- Historic Sites
“The Air Age Was Now”
As well as being geniuses, the Wright brothers were methodical craftsmen of astonishing persistence. An aeronautical expert supplies the fascinating technical and personal details of their legendary achievement.
December 1979 | Volume 31, Issue 1
The Wrights knew that Langley might try again—if he had not done so already—and they felt their chances of being first into the air were becoming slighter every day. They were also aware that they could look forward to worsening weather, to screaming winds, sleet, and snow; they knew about winter at Kitty Hawk. Yet, they vowed that they would stay there long enough to make at least one attempt at flight.
They also agreed that to waste more time on the old propeller shafts would be a dead end. Accordingly, on November 30, Orville left for Dayton to make new shafts of spring steel.
Their expectations of the weather were borne out; on December 3 there was a great storm. This time Orville was not present to share the miseries suffered by his brother. He was in Dayton, hard at work, and on December 9, as Bishop Wright noted in his diary, “Orville started at nine o’clock, with his new propeller shaft, for Kitty Hawk.…”
He also brought news of Langley. On December 8 Charles Manly had again tried to fly Langley’s Aerodrome on the Potomac. The great craft had been boosted from its launch rail, where, poised in midair, the engine howling, it had promptly broken in two and tumbled into the river. Manly had nearly drowned in the snarled wreckage; only the courage of an assistant, who dived at once into the frigid river, had saved his life. The newspaper reactions to this second expensive disaster were razor-sharp, and Langley was slashed to ribbons in the national press. Manned flight, in the general consensus of editors as well as congressmen, had about as much chance of success as perpetual motion.

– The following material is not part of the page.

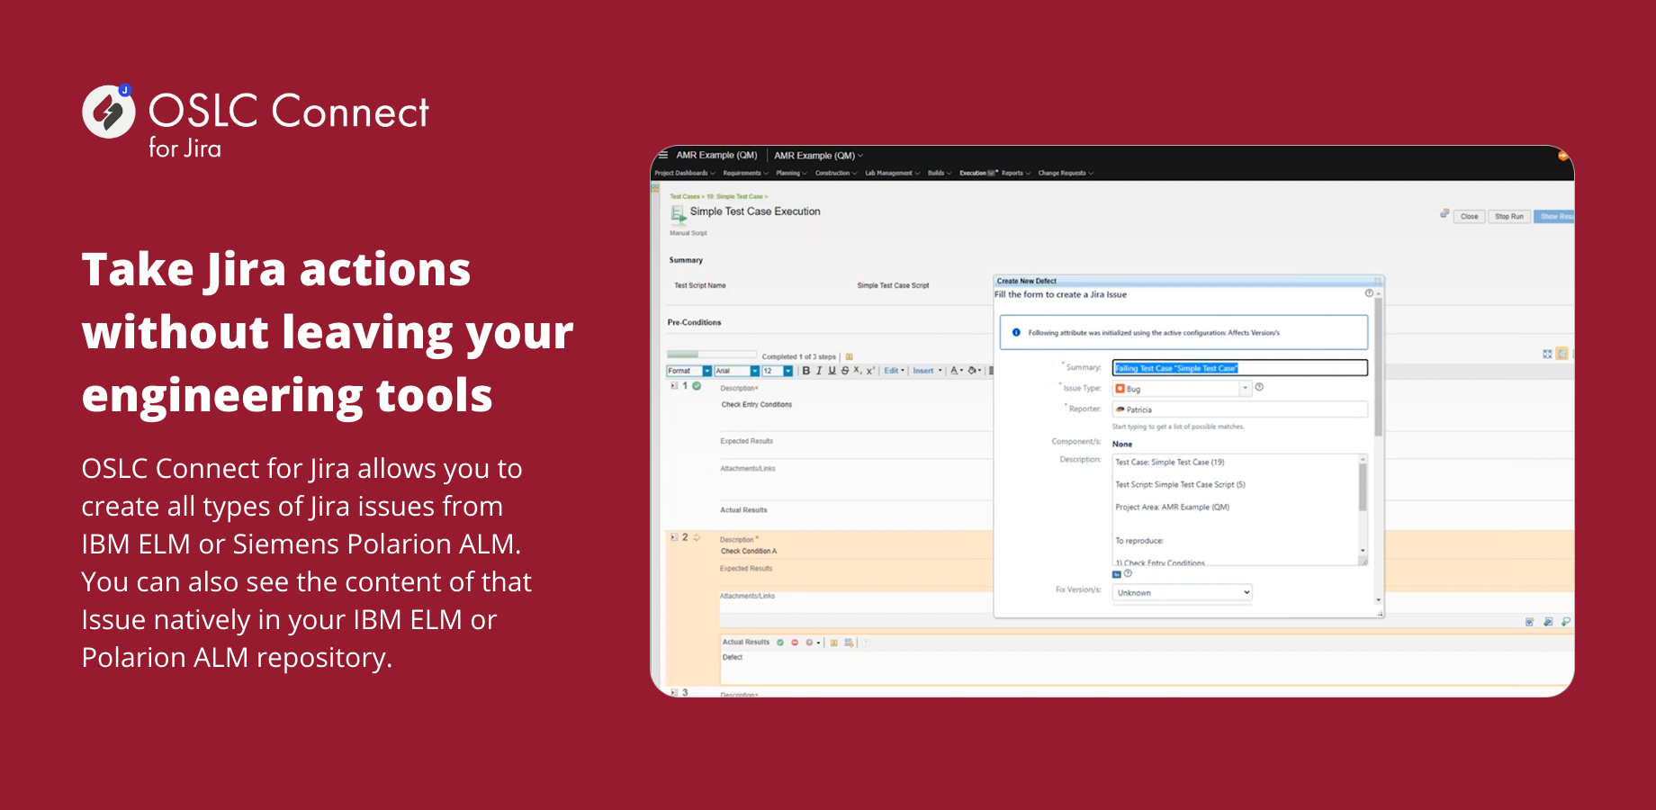Viewport: 1656px width, 810px height.
Task: Click the steps completion progress bar
Action: (x=711, y=355)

But on December 12, two hundred miles to the south of the Potomac, new propeller shafts were in place and the Wright brothers moved their own machine outside its hangar to prepare for their first trials. They were chagrined to find the sands of Kill Devil Hill lying quiet under a lazy breeze. There simply wasn’t enough wind to take off from level ground, and they had to settle for testing their aircraft along its launching rails. Again fate intervened on their behalf. The frames supporting the tail snagged on the end of the launch track, breaking the point of the rudder. Back to the hangar for repairs and modifications.
December 13 was perfect, the skies and the winds made to order. A warm breeze of 15 miles an hour sighed across the desolate sands. The moment for flight could not have been better. But Orville and Wilbur spent the day relaxing. They caught up on some personal chores, read books, walked along the beach. December 13 was a Sunday, and the brothers had given their word to their father they would not break the Sabbath by working.
Half past one on the afternoon of Monday, December 14, the brothers extended a flag from the side of the working shed, which could be seen from the Kill Devil Life Saving Station just over a mile distant. This was the prearranged signal that a powered flight would be attempted, for the Wrights wanted every opportunity to have witnesses present if they were successful in sustaining their aircraft for any distance.
Soon after the flag went up, John T. Daniels, Robert Wescott, Thomas Beacham, W. S. Dough, and “Uncle Benny” O’Neal came to the shed and the waiting airplane. They pitched in to move it a quarter mile to the intended launch site. To make it easier to move the 600-pound airplane that distance, the brothers had the men roll it on its 60-foot track (which Wilbur had named the “Junction Railroad”) to the end; then they would pick up the rear sections of track and move them forward to become the front section. It took about forty minutes to get into position.
The airplane’s skids rested on a launching dolly—a six-foot plank which itself rested on a smaller wood section attached to two small wheels in tandem. The wheels were modified from bicycle hubs, with ball bearings to reduce friction, and ran along the metal top of a two-by-four-inch monorail.
By now two small boys and a dog had joined the group to watch the strange behavior of these strange adults. They stayed only long enough for the engine to start, with its popping clatter, whereupon they took off in full flight for the nearest hill, scurrying beyond the crest to safety.
The rail rested along the gentle slope of the hill, and the machine was secured on its launching dolly by wire to keep it from moving until the operator pulled the wire free. The brothers moved the coil box into position, connected the wires to start the engine, and moments later heard staccato thunder and saw their propellers whirling. They removed the wires and the coil box, inspected everything carefully. Just after three o’clock, Wilbur tossed the coin. He waited as Orville called out his choice—Wilbur won. The older brother slid onto the wing, snugged himself onto the hip cradle, looked to his right to see Orville nod. Another man was at the left wingtip. Wilbur judged everything about him. The machine rested on a downslope because the wind was but five miles an hour. He might fly; and he might not. The wind made it all marginal. Wilbur readied himself.